Aplikacja zrobiła na mnie dobrego wrażenia. Jest niewiele ustawień. Do wyboru są trzy kroje czcionki: domyślna, szeryfowa, bezszeryfowa, i monospace.
Możemy także włączyć tryb nocny, tzn. biały tekst na czarnym tle. Może to trochę ułatwić czytanie na ekranie tabletu lub smartfon. Aplikacja umożliwia dodawanie notatek i zakładek. Rozmiaru czcionki nie da się zmienić gestem, trzeba wywołać menu dotknięciem ekranu, wybrać ikonę ustawień, klikać w małe lub duże T, w zależności od tego czy czcionkę chcemy powiększyć czy pomniejszyć.
Przeskakiwanie między rozdziałami trwa nawet kilkanaście sekund. Zmiana stron następuje albo przez gest muśnięcia albo pacnięciem w prawy lub lewy kraniec ekranu. Nie ma możliwości zmiany stron przy pomocy przycisku do regulacji głośności.
Zainstalowałem androidową aplikację Woblinka na InkBOOK Classic 2 wyszukując plik apk (czytnik nie ma sklepu Google Play). Aplikacja działa, ale dość opornie.
Otwieranie e-booka trwa prawie pół minuty. Przyjemność z czytania zakłóca efekt przejścia między stronami, który na ekranie E Ink prezentuje się marnie: najpierw pojawia się wejścia nowej strony z postrzępioną czcionką, a potem następuje pełne odświeżenie ekranu. Po wybudzeniu czytnika aplikacja popada w letarg i nie reaguje.
Jeśli chodzi o audiobooki, to można je pobrać, co może zająć 2GB pamięci, lub odsłuchiwac online. Między e-bookiem i audiobookiem nie ma synchronizacji.
Aplikacja sprawia wrażenie dość prymitywnej i mało przyjaznej użytkownikowi. W obecnym kształcie nie wyobrażam sobie korzystania z niej na co dzień. Jak byłem na targach książki w Krakowie, to aplikacja była jedynym prezentowanym na tablecie w blaszanym kubraku „towarem” na stoisku Woblinka.

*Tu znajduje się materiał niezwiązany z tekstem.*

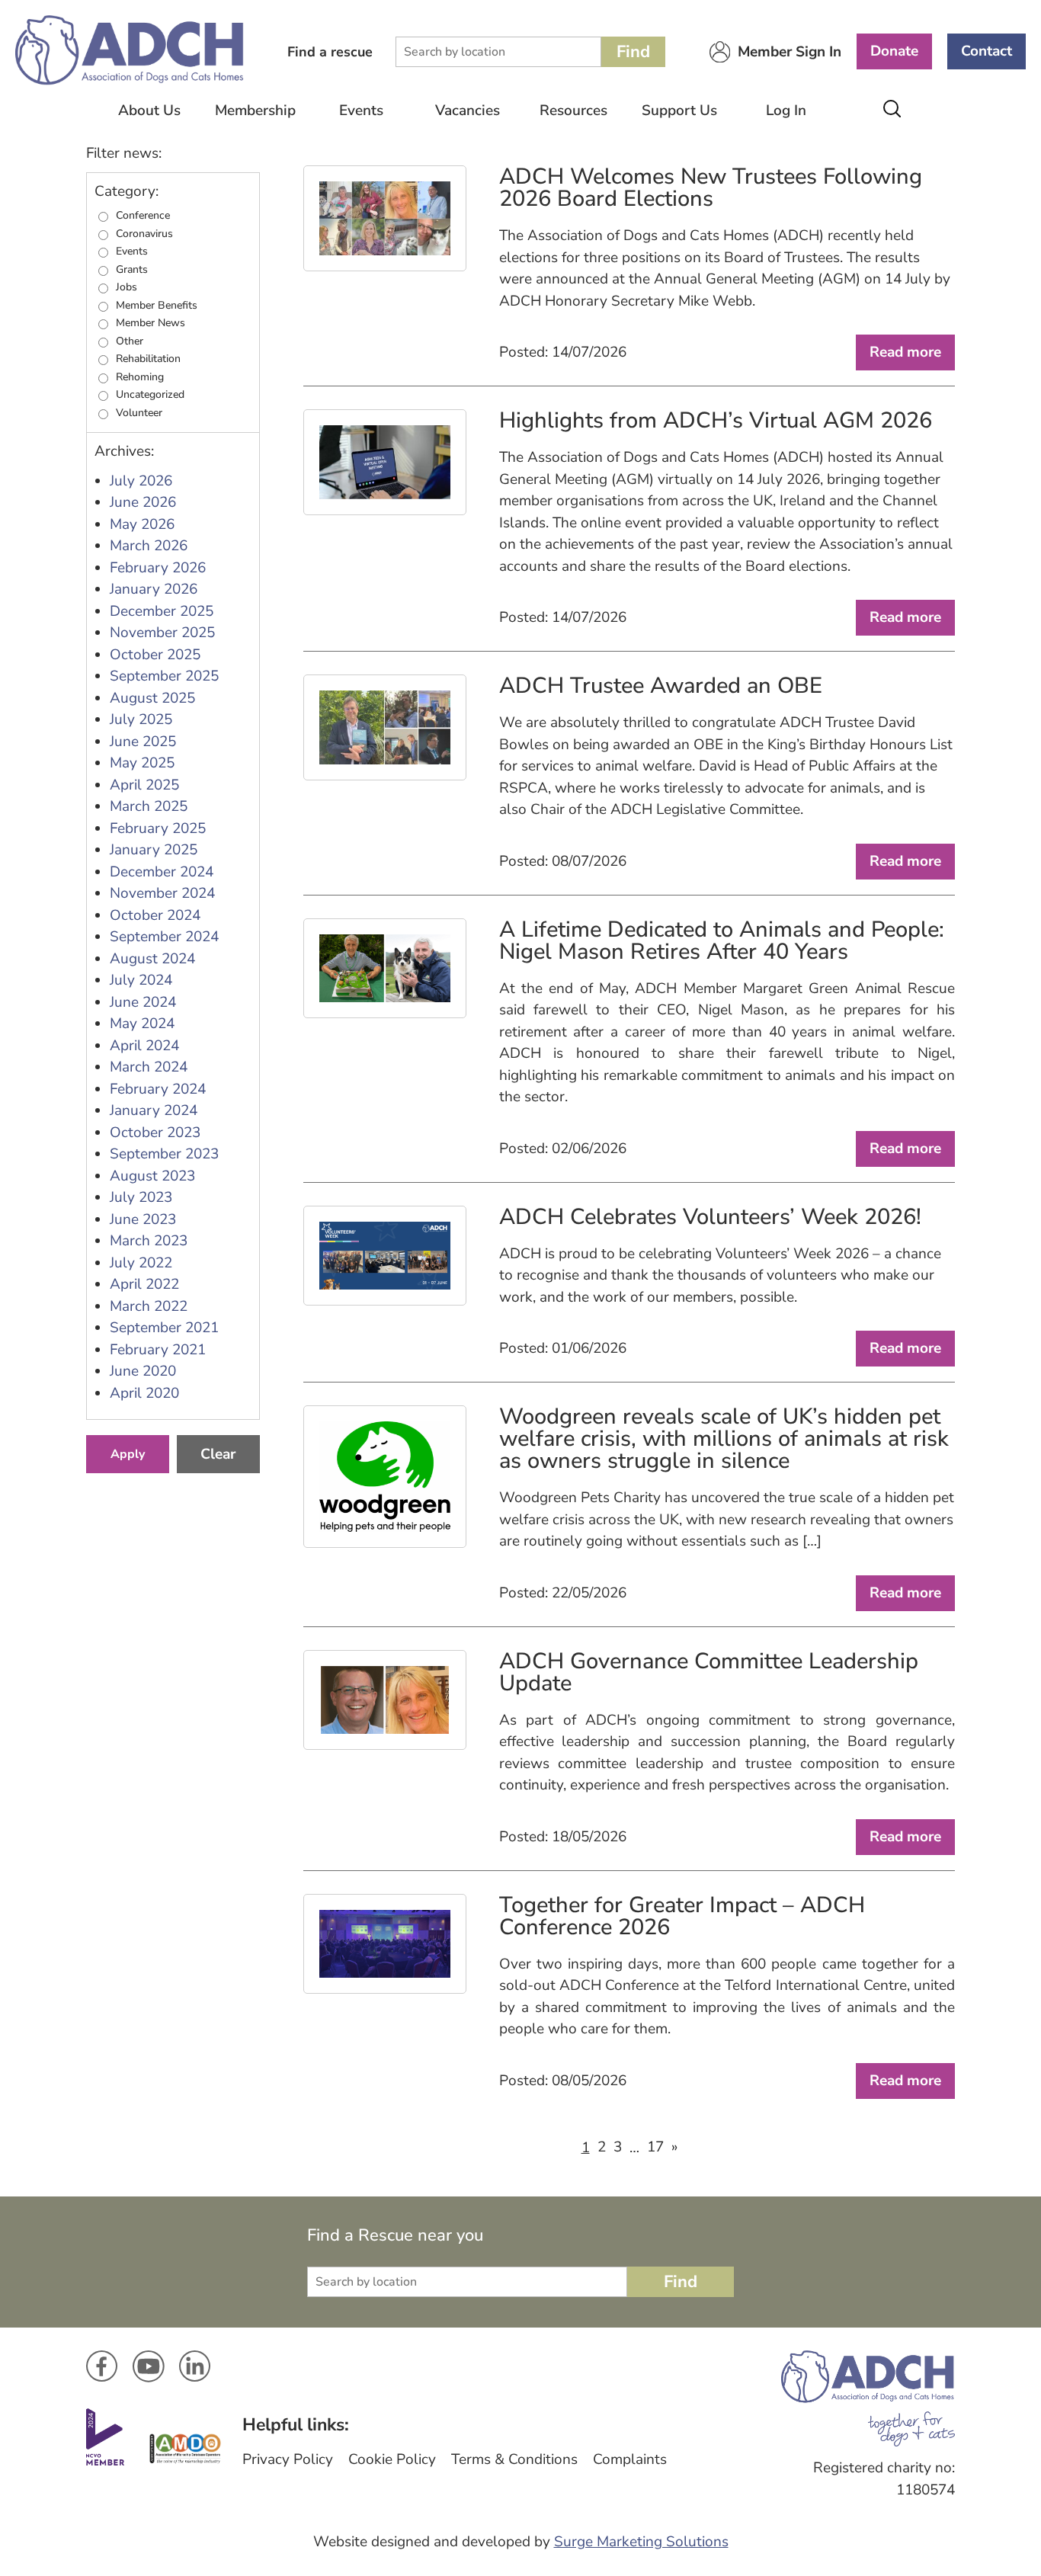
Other (129, 341)
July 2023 (141, 1197)
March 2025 (148, 806)
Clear (217, 1454)
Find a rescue (330, 52)
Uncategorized (150, 394)
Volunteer (139, 413)
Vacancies (467, 110)
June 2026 (143, 502)
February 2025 (158, 828)
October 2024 (155, 915)
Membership (255, 110)
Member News (150, 323)
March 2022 (148, 1306)
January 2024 (153, 1110)
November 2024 (162, 893)
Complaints (630, 2459)
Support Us (679, 110)
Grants (132, 269)
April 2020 (144, 1393)
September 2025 (164, 676)
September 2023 (164, 1154)
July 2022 (141, 1263)
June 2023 (143, 1219)
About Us (149, 110)
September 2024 (164, 937)
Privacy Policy (287, 2459)
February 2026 (158, 568)
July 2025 (141, 719)
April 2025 (144, 785)
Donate (894, 51)
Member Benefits (156, 305)
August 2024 (152, 959)
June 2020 (143, 1371)
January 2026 (153, 589)
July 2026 (141, 481)
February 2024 (158, 1089)
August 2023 (152, 1176)
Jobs (126, 287)
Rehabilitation (148, 359)
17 (655, 2147)
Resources (573, 110)
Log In (786, 110)
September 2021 (164, 1328)
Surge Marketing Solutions (641, 2542)
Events (361, 110)
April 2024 (144, 1046)
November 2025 (162, 632)
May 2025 (142, 763)
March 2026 (148, 546)
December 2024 (161, 872)
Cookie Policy (392, 2459)
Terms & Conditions (514, 2459)
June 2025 (143, 741)
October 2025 (155, 655)
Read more (905, 352)
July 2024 (141, 980)
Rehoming (140, 377)
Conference (143, 215)
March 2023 (148, 1241)
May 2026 (142, 524)
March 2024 (148, 1067)
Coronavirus (144, 234)
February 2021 (158, 1350)
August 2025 (152, 698)
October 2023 (155, 1132)
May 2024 (142, 1023)
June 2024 (143, 1002)
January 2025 (153, 850)
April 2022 (144, 1284)
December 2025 (161, 611)
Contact (986, 51)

Podsumowanie: plus za akcję, minus za aplikację
Cieszy fakt, że akcja Czytaj PL zatacza coraz szersze kręgi stając się instrumentem do promowania czytelnictwa w formie cyfrowej. Uważam darowanemu koniu warto zaglądać w zęby i nie brać wszystkiego jak leci. Sama akcja z jednej strony budzi uznanie, sympatię, jest ładnie opakowana pod względem medialnym. Słabszą stroną jest udostępnienie e-booka za pośrednictwem aplikacji Woblink. Nasuwa mi się pytanie: skoro e-księgarnia sprzedaje na sztuki zabezpieczone znakiem wodnym e-booki, to po co jej aplikacja, która, jeśli chodzi o wrażenia czytelnicze, nie wprowadza żadnej wartości dodanej?